图5 反应时间的确定Figure 5 Determination of reaction time

2.2 虾青素及其他抗氧化剂对H2O2清除效果的定量测量

基于HVA在HRP存在的情况下被H2O2氧化的原理,利用荧光光谱法检测虾青素以及其他3种抗氧化剂对H2O2的清除作用。由于不同抗氧化剂清除H2O2的能力不同,所以根据实验优化条件的需要,选择不同浓度范围的抗氧化剂在相同条件下作用于H2O2,如图6(a)所示,在终浓度为0～5 μmol/L的范围内,与未加虾青素组相比,加入虾青素后,HVA联苯二聚体的荧光均明显下降,说明虾青素对H2O2有明显的清除作用,并且这种作用具有浓度依赖性效应,随着虾青素浓度的增大而增强。如图6(b)～(d)所示,对β-胡萝卜素、维生素C和α-生育酚在所选取的浓度范围内也可以观察到它们对H2O2显著的清除作用。

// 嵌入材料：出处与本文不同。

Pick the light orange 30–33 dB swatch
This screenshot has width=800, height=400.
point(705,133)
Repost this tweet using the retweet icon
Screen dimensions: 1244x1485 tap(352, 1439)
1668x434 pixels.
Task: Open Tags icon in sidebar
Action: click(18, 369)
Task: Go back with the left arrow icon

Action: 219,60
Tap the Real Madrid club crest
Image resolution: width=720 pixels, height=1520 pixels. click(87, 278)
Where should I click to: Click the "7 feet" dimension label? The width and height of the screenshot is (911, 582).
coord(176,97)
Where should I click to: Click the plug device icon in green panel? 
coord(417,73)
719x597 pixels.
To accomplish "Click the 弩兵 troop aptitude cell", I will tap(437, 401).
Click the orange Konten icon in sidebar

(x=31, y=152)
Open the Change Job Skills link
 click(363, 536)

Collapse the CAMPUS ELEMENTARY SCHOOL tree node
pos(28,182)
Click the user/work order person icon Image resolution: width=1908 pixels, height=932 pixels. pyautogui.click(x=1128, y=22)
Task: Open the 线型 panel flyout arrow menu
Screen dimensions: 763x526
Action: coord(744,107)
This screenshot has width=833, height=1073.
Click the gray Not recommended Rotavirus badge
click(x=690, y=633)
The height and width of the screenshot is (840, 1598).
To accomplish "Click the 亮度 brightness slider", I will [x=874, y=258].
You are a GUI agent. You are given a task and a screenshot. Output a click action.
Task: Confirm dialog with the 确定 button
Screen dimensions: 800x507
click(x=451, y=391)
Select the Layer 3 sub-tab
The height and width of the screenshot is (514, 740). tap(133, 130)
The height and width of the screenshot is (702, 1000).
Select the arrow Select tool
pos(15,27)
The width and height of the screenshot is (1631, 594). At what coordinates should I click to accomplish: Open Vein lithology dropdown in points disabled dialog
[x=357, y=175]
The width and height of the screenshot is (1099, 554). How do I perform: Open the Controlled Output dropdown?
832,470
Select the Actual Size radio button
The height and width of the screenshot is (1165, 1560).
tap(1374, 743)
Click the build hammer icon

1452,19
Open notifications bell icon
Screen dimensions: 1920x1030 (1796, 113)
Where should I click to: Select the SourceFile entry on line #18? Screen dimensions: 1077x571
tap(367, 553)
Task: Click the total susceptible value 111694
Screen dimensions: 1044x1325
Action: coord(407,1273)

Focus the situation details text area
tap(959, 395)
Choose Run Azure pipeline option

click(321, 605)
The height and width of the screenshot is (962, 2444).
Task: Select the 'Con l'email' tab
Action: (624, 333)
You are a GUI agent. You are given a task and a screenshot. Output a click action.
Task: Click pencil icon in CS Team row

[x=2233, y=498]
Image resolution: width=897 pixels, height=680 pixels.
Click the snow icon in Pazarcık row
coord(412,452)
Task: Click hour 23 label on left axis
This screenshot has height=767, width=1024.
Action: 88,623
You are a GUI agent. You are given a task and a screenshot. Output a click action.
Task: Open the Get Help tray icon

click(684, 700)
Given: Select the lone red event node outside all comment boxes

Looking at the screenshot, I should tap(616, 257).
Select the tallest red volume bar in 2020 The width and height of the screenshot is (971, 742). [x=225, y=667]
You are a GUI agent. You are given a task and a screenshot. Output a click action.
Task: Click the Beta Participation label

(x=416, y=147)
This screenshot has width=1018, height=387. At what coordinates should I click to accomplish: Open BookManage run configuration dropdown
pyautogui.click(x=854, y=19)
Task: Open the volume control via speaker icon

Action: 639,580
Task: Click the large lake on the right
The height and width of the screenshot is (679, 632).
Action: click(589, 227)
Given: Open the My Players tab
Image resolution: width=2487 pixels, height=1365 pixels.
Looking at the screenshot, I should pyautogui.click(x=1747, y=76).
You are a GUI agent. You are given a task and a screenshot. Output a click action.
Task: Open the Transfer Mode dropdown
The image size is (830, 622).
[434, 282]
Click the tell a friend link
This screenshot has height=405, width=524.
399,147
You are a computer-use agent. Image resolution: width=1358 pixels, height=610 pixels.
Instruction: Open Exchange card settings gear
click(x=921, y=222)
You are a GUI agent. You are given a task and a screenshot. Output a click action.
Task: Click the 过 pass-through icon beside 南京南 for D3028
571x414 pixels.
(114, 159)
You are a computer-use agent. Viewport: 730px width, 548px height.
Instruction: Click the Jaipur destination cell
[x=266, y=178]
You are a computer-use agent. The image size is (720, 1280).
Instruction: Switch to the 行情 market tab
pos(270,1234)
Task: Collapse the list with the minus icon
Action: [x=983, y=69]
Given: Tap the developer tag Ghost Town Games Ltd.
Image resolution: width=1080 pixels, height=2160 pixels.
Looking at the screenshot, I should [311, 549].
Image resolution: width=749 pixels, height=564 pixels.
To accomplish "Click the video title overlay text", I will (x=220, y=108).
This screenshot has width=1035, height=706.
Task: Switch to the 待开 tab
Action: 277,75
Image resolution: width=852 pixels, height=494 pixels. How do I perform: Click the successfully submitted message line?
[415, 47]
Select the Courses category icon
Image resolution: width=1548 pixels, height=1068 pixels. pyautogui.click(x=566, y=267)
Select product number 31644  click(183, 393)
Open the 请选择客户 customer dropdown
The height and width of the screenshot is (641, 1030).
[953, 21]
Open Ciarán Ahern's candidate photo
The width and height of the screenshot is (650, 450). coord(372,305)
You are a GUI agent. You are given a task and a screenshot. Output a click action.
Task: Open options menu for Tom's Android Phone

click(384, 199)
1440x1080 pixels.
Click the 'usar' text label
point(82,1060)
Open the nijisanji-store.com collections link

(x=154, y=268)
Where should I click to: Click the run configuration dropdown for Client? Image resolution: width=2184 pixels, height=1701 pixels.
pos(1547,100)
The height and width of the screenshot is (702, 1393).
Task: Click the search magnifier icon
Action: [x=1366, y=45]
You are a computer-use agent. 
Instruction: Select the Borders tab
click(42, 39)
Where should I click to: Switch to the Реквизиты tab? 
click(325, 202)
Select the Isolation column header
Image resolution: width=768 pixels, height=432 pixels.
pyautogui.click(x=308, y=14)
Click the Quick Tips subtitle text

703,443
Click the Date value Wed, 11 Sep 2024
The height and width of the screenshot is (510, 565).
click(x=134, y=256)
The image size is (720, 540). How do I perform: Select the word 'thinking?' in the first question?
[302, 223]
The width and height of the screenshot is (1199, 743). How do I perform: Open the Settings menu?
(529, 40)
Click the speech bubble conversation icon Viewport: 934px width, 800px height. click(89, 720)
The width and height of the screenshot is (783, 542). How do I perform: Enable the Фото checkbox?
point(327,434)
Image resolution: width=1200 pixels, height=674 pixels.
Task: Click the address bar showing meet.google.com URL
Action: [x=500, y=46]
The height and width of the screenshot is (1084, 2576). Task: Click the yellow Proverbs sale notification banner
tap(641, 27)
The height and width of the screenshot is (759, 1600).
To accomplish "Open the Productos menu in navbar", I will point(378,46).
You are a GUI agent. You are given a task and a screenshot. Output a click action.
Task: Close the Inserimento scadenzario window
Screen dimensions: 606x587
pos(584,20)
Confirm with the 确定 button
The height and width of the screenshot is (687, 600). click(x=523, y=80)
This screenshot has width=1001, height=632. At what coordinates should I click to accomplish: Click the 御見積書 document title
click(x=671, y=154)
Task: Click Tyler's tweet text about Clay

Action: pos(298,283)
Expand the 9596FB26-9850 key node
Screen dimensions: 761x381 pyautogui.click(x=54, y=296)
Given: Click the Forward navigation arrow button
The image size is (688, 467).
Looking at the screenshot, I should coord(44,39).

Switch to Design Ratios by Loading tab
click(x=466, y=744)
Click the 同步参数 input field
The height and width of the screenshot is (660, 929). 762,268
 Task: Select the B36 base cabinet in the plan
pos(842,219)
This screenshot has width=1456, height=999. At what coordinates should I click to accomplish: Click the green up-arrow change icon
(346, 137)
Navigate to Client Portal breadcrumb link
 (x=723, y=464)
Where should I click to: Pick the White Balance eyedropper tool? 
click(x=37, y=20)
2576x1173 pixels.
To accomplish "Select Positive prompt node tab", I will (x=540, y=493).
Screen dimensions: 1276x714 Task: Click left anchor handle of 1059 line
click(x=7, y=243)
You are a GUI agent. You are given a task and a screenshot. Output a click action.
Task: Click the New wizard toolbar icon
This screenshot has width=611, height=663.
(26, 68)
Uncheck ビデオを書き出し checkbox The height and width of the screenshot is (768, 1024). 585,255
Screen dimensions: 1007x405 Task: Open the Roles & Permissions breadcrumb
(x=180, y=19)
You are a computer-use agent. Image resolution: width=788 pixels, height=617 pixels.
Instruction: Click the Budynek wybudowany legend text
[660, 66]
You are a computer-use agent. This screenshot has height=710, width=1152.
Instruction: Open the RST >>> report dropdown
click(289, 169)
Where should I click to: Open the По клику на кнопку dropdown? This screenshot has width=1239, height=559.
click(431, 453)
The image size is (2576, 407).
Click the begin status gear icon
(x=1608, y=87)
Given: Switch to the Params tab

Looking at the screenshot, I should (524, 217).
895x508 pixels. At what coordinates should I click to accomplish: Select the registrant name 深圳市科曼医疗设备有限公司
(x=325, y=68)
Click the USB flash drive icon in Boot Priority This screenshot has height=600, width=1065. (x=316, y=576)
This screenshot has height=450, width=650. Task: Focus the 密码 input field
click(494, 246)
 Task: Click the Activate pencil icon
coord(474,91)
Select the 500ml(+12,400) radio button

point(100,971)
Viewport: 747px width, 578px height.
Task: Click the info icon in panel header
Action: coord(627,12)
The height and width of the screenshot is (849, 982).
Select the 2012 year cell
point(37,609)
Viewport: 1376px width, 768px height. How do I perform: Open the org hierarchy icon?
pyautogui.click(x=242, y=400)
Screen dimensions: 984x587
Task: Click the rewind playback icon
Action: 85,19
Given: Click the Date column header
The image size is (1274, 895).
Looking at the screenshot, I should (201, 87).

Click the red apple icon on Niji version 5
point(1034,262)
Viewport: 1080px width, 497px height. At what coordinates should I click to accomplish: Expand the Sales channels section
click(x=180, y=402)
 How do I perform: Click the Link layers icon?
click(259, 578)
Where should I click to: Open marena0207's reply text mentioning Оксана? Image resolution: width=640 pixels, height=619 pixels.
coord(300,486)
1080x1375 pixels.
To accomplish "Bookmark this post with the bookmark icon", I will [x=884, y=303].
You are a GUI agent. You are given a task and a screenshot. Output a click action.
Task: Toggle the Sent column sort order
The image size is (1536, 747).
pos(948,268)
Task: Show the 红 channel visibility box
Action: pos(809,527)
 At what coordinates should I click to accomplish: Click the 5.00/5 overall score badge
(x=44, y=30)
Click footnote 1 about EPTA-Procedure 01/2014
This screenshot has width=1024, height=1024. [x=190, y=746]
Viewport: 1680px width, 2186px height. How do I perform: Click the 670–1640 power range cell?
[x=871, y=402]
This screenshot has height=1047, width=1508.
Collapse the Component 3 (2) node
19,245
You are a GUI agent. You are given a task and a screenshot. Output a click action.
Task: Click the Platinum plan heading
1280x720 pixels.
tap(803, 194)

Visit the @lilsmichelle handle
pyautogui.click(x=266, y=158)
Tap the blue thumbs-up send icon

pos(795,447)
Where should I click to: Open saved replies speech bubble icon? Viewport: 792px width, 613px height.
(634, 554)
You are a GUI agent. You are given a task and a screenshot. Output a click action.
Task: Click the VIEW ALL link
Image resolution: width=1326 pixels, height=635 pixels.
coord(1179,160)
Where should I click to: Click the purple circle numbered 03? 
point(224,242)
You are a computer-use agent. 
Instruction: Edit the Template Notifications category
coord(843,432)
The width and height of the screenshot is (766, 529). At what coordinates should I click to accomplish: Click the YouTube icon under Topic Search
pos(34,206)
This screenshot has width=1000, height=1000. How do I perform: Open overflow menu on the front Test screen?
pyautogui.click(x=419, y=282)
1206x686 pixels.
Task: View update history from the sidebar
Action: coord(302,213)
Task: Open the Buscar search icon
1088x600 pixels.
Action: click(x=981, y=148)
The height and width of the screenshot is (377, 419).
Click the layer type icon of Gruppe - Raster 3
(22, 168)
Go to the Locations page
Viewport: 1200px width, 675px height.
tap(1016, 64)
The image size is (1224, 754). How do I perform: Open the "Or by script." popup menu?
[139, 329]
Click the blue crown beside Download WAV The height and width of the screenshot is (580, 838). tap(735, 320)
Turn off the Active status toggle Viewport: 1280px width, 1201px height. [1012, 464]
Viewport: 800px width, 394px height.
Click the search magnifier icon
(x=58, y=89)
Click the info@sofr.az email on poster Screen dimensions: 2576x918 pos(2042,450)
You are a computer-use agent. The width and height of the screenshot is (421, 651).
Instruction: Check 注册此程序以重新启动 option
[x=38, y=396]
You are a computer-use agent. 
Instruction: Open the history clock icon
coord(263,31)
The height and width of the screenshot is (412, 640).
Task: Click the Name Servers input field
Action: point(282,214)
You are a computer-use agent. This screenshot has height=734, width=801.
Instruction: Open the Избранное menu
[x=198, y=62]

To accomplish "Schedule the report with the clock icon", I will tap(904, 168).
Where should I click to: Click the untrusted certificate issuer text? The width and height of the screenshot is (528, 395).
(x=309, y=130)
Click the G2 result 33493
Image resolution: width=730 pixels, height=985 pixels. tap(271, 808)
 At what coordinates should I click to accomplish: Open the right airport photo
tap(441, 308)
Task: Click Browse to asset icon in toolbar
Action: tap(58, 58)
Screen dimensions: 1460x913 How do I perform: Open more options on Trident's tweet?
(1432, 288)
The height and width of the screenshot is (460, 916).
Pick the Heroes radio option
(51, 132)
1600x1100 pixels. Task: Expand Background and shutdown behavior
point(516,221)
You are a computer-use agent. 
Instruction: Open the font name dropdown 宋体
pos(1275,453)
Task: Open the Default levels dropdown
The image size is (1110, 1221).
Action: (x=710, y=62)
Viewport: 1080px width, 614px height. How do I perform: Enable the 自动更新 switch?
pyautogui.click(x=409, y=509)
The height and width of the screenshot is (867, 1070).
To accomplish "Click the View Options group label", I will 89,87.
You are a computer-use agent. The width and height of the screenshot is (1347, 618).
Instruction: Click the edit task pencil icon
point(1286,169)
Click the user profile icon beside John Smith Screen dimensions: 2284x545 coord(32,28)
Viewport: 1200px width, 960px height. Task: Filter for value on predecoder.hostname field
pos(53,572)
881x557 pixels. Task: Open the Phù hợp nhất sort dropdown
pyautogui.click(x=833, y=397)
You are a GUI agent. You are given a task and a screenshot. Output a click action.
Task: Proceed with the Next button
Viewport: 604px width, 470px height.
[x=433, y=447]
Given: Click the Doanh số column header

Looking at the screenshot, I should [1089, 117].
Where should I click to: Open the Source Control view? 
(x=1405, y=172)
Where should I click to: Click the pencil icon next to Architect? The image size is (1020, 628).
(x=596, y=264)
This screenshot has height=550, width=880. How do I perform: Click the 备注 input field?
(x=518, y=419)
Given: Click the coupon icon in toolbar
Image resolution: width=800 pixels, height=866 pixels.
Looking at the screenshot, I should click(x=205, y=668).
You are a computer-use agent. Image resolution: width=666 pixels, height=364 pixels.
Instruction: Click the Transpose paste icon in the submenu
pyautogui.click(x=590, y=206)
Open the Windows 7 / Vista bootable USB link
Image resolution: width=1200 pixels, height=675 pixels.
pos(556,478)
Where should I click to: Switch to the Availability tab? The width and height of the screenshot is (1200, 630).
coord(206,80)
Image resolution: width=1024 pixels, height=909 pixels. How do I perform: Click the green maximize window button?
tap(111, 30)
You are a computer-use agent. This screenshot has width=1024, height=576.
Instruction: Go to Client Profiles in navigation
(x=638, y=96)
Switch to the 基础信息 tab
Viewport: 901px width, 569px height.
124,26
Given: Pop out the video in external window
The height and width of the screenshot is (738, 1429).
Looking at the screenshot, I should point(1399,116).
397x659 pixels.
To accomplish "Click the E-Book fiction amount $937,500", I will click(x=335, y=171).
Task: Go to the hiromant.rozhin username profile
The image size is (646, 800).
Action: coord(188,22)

(a)虾青素+H2O2+HRP+HVA(图中从上到下,虾青素的浓度分别为0、0.83、1.67、3.33、5.00 μmol/L);(b)β-胡萝卜素+H2O2+HRP+HVA(从上到下β-胡萝卜素的浓度分别为0、1.67、3.33、5.00、6.67 μmol/L);(c)维生素C+H2O2+HRP+HVA(从上到下维生素C的浓度分别为0、12、20、25 μmol/L);(d)α-生育酚+H2O2+HRP+HVA(从上到下α-生育酚的浓度分别为0、833、1 667、3 333 μmol/L)。图6 不同浓度虾青素及其他抗氧化剂对H2O2清除效果的荧光光谱Figure 6 Fluorescence spectra of H2O2 scavenging effects of astaxanthin and other antioxidants at different concentrations

为比较虾青素与其他几种抗氧化剂对H2O2清除作用的大小,根据1.2.4节中的公式对不同浓度虾青素等抗氧化剂的H2O2清除率进行计算,并对每一种抗氧化剂在相同实验条件下不同浓度的清除率进行拟合,得到相关线性回归方程。如图7(a)～(d)所示,虾青素、β-胡萝卜素、维生素C和α-生育酚的H2O2清除率与其浓度关系的线性回归方程分别为y=16.757 4x+1.075,R2=0.931 4;y=12.235 2x+0.586 7,R2=0.982 1;y=2.157 9x-0.606 1,R2=0.992 7;y=0.023 0x+0.872 8,R2=0.960 8。根据抗氧化剂各自的线性回归方程分别计算出它们H2O2清除作用的半数效应浓度(median effective concentration,EC50),从而判断不同抗氧化剂抗氧化能力的强弱。由表1可知,当反应混合溶液中H2O2的终浓度为33.33 μmol/L,HVA和HRP的终浓度分别为41.67 μmol/L和25 μg/mL时,虾青素、β-胡萝卜素、维生素C和α-生育酚对H2O2清除作用的半数效应浓度分别为2.92、4.04、23.45和2 135.97 μmol/L。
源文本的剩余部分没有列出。